Retrieval models Flashcards
What is term frequency?
How many times a word/tern occurs in a document.
What can be inferred if a term occurs many times in a document?
The value of the function ( c(word,d) ) is high.
What are the three factors of the scoring function?
Term frequency, document length, document frequency.
What is document frequency?
DF is the count of documents that contain a particular term.
What is the difference between matching a rare and a common term?
Matching a rare term probably contributes more to the value of the ranking (score) function.
What are the characteristics of state of the art retrieval models?
Bag of words representation, TF, DF. These features are used for determining a ranking (score).
What do we assume with similarity based models?
We assume that relevance is roughly correlated to similarity between a document and a a query.
What are the dimensions in the vector space model?
Each term from the query defines a dimension.
What do we ignore with the representation in the vector space model?
For example, the order of the words.
Which document has the highest ranking in the vector space model?
The document vector which is closest to the query vector.
How do we represent documents and the query in the vector space model?
With term vectors.
What is the bag of words instantiation?
Every words represents a dimension.
What is the bit vector representation?
1 if word is present otherwise it is 0.
How can we measure similarity in vector space model?
With dot product.
sim(q,d) = sum(q_i,d_i)
How does the simplest form of the vector space model look like?
Bit vector representation, dot product, bag of words instantiation.
What are the problems with the bit vector representation?
More occurrences of a term in a document are not rewarded by bit vector representation, it just counts how many unique terms a document has.
How does the improved form of the vector space model looks like?
Term frequency instead of bit vector representation. Dot product and bag of words.
What is the problem of the improved form (just TF replaced) of the vector space model?
Stop words are treated as important as other words in the query.
What is inverse document frequency ( TDF) and what is it used for?
It is used for rewarding less common terms. It penalized popular terms.
IDF(w) = log[(M+1) / df(w)]
M is the total number of documents,
How effective is the TF-IDF weighting model?

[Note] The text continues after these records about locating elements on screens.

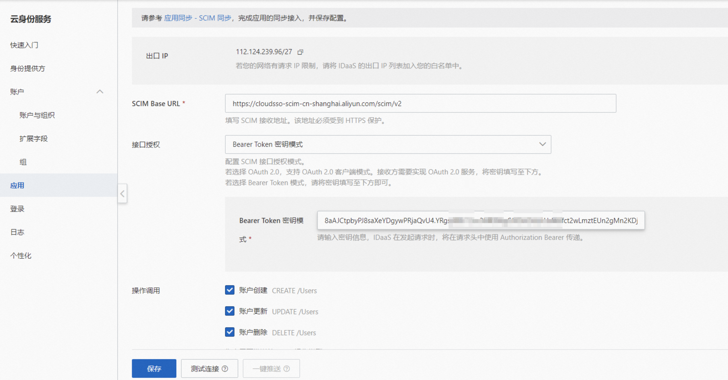Click the SCIM Base URL input field

pyautogui.click(x=420, y=104)
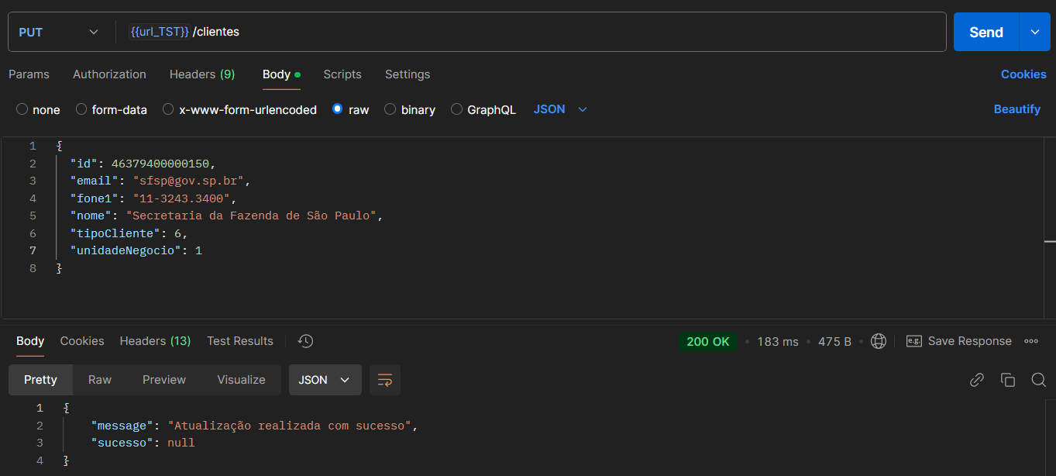Open the response three-dots more options

[1031, 341]
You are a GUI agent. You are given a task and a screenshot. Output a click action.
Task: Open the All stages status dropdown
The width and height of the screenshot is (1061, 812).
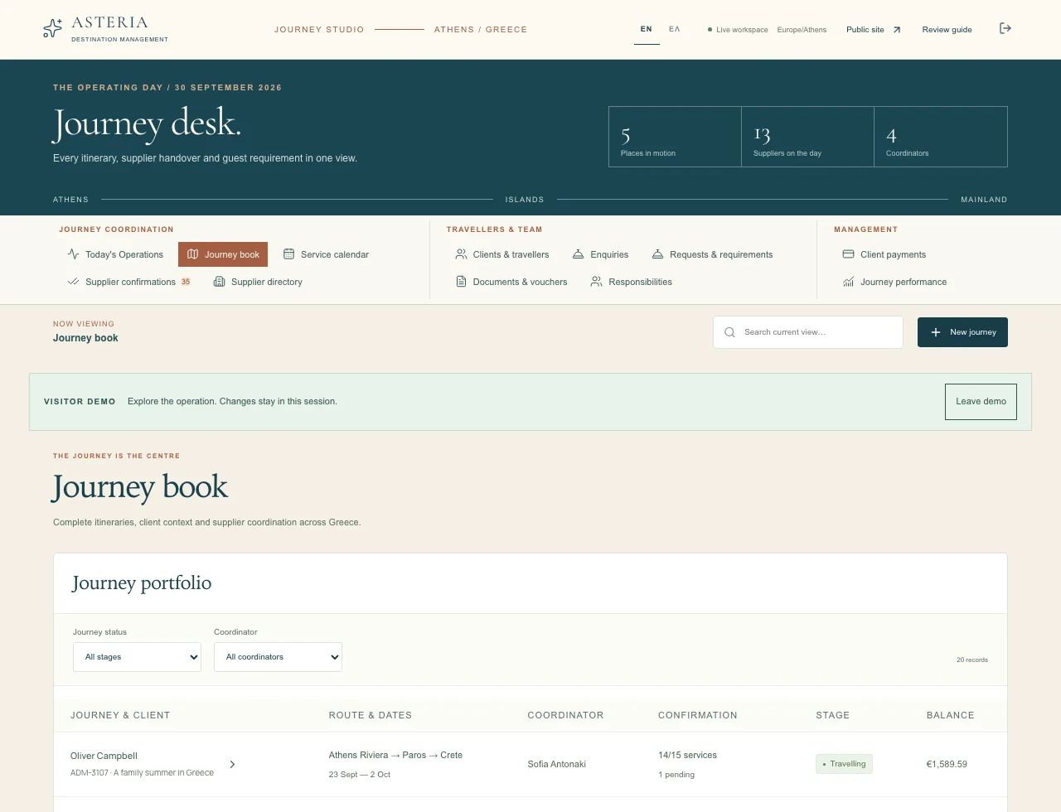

The results are reasonable. However, it can also rank totally non-relevant documents high if one particular term occurs many times.
How the problem of the TF-IDF weighting model can be mitigated?
By transforming TF. The best transformation to date is BM25 TF where BM stands for best matching.
What is the upper bound of BM25 TF?
K+1, K controls the upper bound. K should be higher for longer documents.
What is the difference between the BM25 TF function and the logarithm transformation?
The logarithm function does not have an upper bound.
What happens when k = 0 in BM25 TF?
It’s equivalent to zero one bit transformation.
What happens if k is very large in BM25 TF?
It looks more like a linear transformation function.
Why can BM25 TF be considered flexible?
It allows us to control the shape of the TF curve quite easily.
Why is the upper bound useful in BM25 TF?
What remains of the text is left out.